# FN FAL, brazilian style...



## Steve40th (Aug 17, 2016)

Shot my first FN Fal. Damn nice shooter.. Everyone should have one.
This was a DSA receiver with Brazilian everything else.
Only issue was he didnt have the round front site adjuster.. 
But dang, not as nice as the M1, but its a keeper..


----------



## SOCOM42 (Nov 9, 2012)

Got two with Brazilian receivers (Embel), West German army surplus parts kits, all brand new parts.

They are my second or third go to rifle a toss between them and my 308 Galil.

Have around 100 mags for them, mostly German, most are loaded.

Front handguard are Argentine surplus from the Falklands War but brand new.

Don't like the steel ones, you freeze in winter and burn hands in summer.

Just remember it take metric mags not inch pattern like the L1A1.

If you needed to know how to tell the difference, just ask.

All in all they are great guns, less felt recoil than an M1A.

Do you know how to adjust the gas properly?


----------



## Steve40th (Aug 17, 2016)

SOCOM42 said:


> Got two with Brazilian receivers (Embel), West German army surplus parts kits, all brand new parts.
> 
> They are my second or third go to rifle a toss between them and my 308 Galil.
> 
> ...


Not my rifle. I have no idea the gas operation.. He showed me that it is adjustable and all I asked is why? I thought for extremely dirty and needed as much gas and suppressors?


----------



## SOCOM42 (Nov 9, 2012)

Steve40th said:


> Not my rifle. I have no idea the gas operation.. He showed me that it is adjustable and all I asked is why? I thought for extremely dirty and needed as much gas and suppressors?


The rifle was not designed for suppressors and the gas is not regulated for it in that way, It can be shut off for grenade launching.

It is designed for fouling as you said,

plus variations in gas pressure in the rounds from country to country even though they are supposed to be the same NATO standard.

In Nippon, jap 7.62 NATO with purple primers will not work in either a M 14 or an FAL way to low a pressure.

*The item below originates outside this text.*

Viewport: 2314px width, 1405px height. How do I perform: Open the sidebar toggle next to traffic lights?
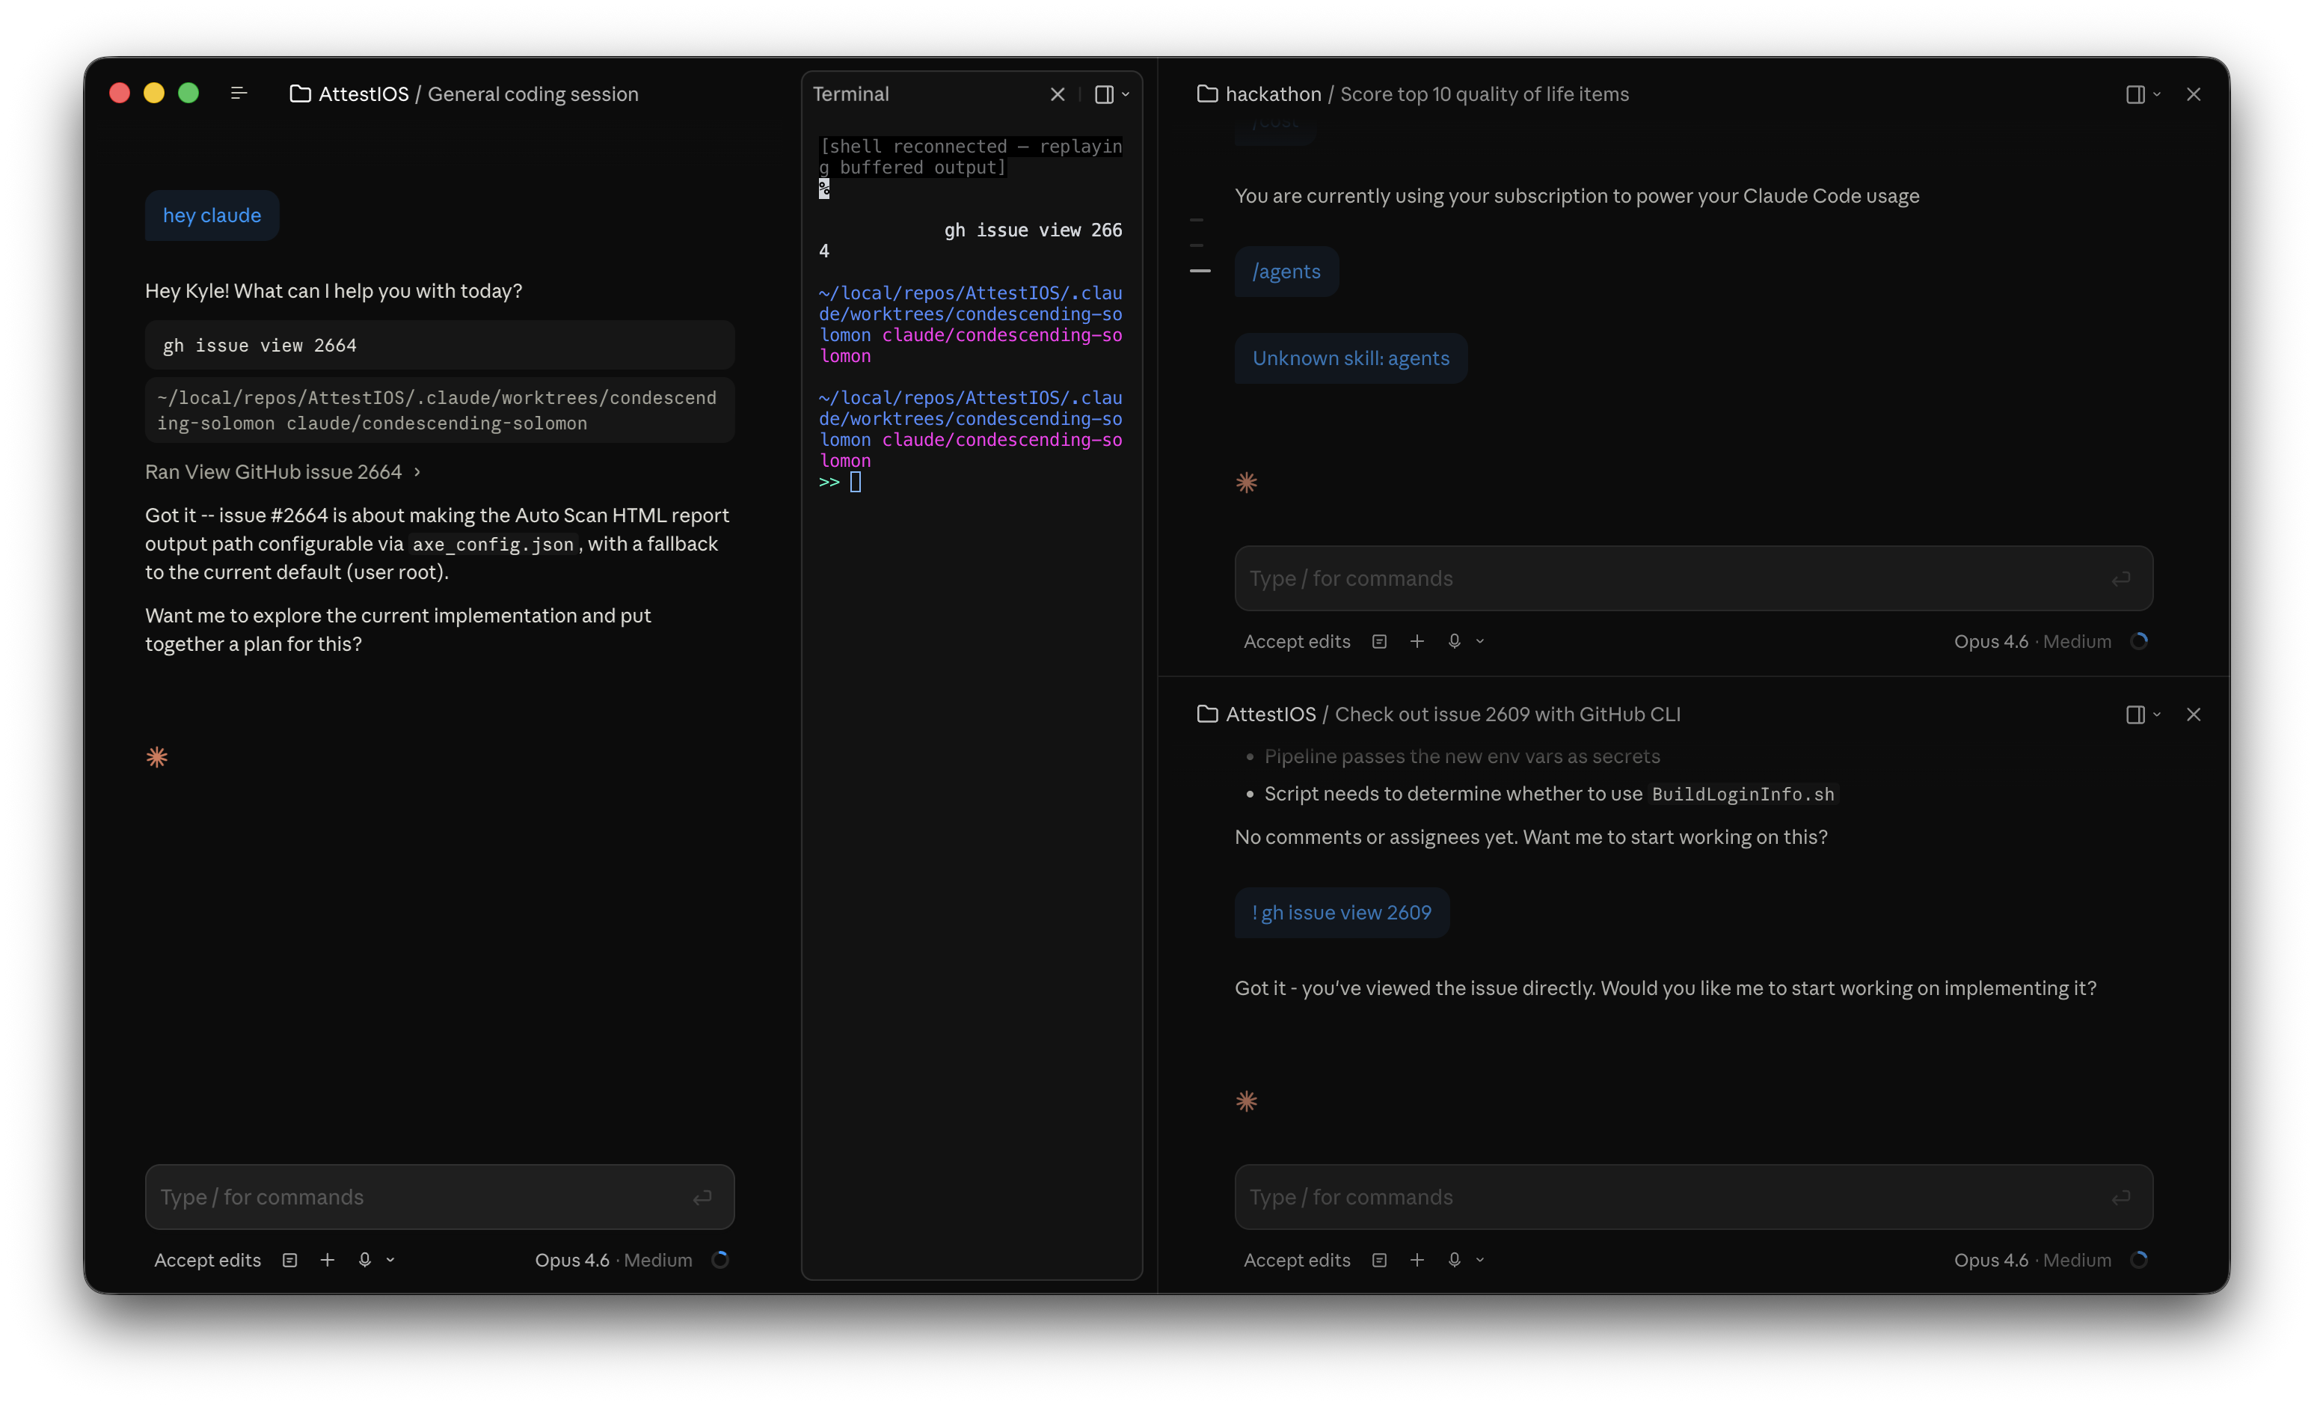(x=239, y=92)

I thought it was yours, You need to get one!:tango_face_smile:


----------



## Steve40th (Aug 17, 2016)

SOCOM42 said:


> The rifle was not designed for suppressors and the gas is not regulated for in in that way, It can be shut off for grenade launching.
> 
> It is designed for fouling as you said plus variations in gas pressure in the rounds from country to country even though they are to be the same NATO standard.
> 
> ...


My co worker is definitely making me want one. He has two now, and Israeli one and the Brazilian. Not really heavy either..


----------



## SOCOM42 (Nov 9, 2012)

Steve40th said:


> My co worker is definitely making me want one. He has two now, and Israeli one and the Brazilian. Not really heavy either..


:tango_face_smile::tango_face_smile::tango_face_smile::tango_face_smile::tango_face_smile:


----------



## Steve40th (Aug 17, 2016)

He is now talking grenade launcher, as I told him what he could do.... Boy is his wife going to be mad....


----------



## keith9365 (Apr 23, 2014)

The FAL fired rifle grenades like they did in WW2. There is a gas plug above the barrel in the fore stock that you would rotate 180 degrees to shut off gas from cycling the piston. The gas regulator is a ring just behind the sight block. adjust and shoot till the guns cycling becomes unreliable then dial back a notch or two. This will cycle the gun but not beat up the parts.


Steve40th said:


> He is now talking grenade launcher, as I told him what he could do.... Boy is his wife going to be mad....


----------



## SOCOM42 (Nov 9, 2012)

keith9365 said:


> The FAL fired rifle grenades like they did in WW2. There is a gas plug above the barrel in the fore stock that you would rotate 180 degrees to shut off gas from cycling the piston. The gas regulator is a ring just behind the sight block. adjust and shoot till the guns cycling becomes unreliable then dial back a notch or two. This will cycle the gun but not beat up the parts.


Uh, that would be 90 degrees on the plug, 180 would remove it.

The brits did not, to the best of my knowledge, use a grenade launcher like ours unless they used ours on our rifles.

Theirs was a cup type discharger, I have one here somewhere for the #4 Enfield.

Have fired many HEDP, Energa grenades from FNFAL's, M1's and M14's. plus an assortment of other types of ordnance.

I still have a scar where the grenade retaining spring came off and imbedded itself in my cheekbone.

Here is an old picture of my US collection.


----------



## Steve40th (Aug 17, 2016)

He need the tool to adjust this, or he will make his own.


----------



## SOCOM42 (Nov 9, 2012)

Steve40th said:


> He need the tool to adjust this, or he will make his own.


It will be easy enough to make, could do one here if I needed one, have the Bundeswehr issued one for mine, it is different though.

There is damage there to the gas block where someone tried to use the wrong tool on it,

just in front of the gas regulator slot and almost on the opposite side.


----------



## Steve40th (Aug 17, 2016)

SOCOM42 said:


> It will be easy enough to make, could do one here if I needed one, have the Bundeswehr issued one for mine, it is different though.
> 
> There is damage there to the gas block where someone tried to use the wrong tool on it,
> 
> just in front of the gas regulator slot and almost on the opposite side.


He has one on wait list or something at DSA. He is the one that nicked the damaged the block...


----------